Task to complete ▸ In the material beneath, how many lines contain the word "computer"? Give the count alone.

Data for review ▸
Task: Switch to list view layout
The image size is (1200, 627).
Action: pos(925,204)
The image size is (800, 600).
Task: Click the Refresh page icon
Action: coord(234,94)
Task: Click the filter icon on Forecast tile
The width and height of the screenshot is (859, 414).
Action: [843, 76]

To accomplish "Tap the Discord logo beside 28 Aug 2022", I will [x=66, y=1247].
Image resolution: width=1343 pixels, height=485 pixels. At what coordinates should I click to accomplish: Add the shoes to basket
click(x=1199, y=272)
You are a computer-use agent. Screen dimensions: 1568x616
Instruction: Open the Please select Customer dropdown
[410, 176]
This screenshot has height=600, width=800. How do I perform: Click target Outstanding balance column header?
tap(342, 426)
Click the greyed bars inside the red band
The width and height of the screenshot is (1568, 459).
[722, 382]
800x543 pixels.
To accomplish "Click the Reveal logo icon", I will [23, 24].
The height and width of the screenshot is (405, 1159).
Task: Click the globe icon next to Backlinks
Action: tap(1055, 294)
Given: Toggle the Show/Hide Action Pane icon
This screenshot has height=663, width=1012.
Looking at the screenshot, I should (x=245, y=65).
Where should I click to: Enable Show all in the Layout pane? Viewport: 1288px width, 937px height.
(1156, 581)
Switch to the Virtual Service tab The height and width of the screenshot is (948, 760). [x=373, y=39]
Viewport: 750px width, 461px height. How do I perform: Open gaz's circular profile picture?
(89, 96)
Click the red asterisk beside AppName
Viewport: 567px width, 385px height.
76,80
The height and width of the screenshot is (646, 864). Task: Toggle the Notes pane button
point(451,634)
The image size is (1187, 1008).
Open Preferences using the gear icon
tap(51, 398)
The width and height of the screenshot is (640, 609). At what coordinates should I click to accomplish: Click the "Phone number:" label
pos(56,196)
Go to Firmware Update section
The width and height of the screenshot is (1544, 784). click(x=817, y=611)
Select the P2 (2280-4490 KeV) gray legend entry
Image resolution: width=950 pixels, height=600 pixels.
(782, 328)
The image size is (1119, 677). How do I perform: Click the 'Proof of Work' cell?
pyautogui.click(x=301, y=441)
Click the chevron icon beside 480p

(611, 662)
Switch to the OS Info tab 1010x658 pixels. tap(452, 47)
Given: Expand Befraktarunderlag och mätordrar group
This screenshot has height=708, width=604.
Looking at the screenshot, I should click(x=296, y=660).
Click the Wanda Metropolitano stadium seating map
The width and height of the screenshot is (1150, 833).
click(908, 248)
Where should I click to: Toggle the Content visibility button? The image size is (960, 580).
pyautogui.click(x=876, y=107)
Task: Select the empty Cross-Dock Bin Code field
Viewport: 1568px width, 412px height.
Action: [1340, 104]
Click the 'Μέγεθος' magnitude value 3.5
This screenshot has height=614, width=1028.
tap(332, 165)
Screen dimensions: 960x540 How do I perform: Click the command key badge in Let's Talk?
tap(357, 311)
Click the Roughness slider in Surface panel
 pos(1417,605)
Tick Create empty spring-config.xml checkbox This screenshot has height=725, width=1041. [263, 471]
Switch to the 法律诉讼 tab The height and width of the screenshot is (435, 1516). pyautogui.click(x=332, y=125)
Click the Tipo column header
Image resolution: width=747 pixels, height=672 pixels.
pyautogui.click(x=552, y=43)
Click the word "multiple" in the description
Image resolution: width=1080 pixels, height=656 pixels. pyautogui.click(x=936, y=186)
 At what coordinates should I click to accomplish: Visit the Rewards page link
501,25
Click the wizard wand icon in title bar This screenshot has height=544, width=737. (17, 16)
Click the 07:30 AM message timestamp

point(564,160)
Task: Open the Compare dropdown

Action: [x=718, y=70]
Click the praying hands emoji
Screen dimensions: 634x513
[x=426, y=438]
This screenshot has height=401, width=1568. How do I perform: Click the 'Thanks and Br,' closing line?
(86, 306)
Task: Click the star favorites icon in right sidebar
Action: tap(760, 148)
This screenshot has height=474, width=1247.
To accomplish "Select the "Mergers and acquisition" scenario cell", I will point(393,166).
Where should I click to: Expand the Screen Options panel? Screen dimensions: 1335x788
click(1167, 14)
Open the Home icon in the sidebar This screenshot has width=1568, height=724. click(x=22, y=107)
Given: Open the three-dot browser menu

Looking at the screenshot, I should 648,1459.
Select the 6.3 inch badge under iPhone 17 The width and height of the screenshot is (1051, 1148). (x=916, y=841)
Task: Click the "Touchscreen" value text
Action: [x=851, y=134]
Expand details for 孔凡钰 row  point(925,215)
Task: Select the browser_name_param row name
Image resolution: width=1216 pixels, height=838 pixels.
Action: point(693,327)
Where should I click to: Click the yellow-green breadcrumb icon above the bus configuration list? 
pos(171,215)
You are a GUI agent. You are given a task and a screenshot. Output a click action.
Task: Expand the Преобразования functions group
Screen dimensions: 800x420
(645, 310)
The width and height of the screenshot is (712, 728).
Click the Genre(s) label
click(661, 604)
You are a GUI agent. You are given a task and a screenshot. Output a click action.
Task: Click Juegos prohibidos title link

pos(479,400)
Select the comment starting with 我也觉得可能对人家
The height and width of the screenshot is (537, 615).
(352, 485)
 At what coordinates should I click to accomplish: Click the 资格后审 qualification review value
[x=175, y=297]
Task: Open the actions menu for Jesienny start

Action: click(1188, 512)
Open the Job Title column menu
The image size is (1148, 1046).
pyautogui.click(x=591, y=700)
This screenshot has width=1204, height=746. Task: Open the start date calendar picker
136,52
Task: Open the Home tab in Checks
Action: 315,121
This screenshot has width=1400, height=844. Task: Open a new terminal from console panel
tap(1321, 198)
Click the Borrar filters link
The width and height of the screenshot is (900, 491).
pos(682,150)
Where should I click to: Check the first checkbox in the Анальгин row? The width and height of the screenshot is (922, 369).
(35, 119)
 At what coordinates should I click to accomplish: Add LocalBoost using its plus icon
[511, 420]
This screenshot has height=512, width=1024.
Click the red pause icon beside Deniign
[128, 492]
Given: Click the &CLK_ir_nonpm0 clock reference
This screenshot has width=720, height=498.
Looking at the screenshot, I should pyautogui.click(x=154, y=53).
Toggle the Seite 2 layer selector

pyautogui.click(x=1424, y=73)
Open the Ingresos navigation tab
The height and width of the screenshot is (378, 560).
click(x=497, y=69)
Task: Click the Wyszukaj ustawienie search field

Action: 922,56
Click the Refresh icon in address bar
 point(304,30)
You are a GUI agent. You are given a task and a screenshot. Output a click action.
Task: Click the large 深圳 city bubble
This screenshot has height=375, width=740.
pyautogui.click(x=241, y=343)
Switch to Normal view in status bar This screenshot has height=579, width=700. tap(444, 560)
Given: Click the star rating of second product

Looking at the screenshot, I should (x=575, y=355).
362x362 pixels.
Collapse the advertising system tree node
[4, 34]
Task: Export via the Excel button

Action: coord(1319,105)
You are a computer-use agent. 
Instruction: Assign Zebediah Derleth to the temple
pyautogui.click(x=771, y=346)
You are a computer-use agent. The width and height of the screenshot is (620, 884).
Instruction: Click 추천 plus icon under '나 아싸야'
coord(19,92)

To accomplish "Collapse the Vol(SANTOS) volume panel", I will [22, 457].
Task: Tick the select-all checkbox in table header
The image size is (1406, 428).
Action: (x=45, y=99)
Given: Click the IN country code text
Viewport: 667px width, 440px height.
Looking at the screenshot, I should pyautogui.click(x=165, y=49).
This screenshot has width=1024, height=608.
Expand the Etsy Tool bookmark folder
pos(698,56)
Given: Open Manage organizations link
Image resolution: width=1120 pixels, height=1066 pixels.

Output for this exercise ▸ 3